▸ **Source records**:
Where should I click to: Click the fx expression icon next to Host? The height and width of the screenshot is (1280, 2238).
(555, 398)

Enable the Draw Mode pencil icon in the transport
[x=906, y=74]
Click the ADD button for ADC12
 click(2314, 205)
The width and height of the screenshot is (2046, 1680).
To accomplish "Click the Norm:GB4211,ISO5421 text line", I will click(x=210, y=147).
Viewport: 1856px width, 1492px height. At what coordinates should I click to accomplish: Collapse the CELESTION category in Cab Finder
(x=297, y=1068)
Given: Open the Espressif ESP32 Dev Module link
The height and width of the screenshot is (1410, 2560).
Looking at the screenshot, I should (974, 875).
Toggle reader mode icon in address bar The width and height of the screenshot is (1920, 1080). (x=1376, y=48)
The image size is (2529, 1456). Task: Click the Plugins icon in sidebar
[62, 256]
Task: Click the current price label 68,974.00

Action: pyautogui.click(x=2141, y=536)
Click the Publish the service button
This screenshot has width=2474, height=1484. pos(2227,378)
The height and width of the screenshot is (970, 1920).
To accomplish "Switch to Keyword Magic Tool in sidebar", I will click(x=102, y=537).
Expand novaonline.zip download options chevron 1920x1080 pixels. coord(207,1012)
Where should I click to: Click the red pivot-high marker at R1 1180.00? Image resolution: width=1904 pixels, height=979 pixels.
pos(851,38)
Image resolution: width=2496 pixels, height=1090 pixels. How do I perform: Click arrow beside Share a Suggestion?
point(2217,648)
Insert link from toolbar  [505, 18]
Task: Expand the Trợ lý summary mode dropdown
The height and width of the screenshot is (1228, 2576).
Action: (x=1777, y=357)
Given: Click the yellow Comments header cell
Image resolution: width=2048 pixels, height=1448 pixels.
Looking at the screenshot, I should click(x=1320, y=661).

▸ **TASK PROMPT**:
Report every line of the entries that carries the word "link".

▸ **EXERCISE SOLUTION**:
Given: Open the Espressif ESP32 Dev Module link
Insert link from toolbar  [505, 18]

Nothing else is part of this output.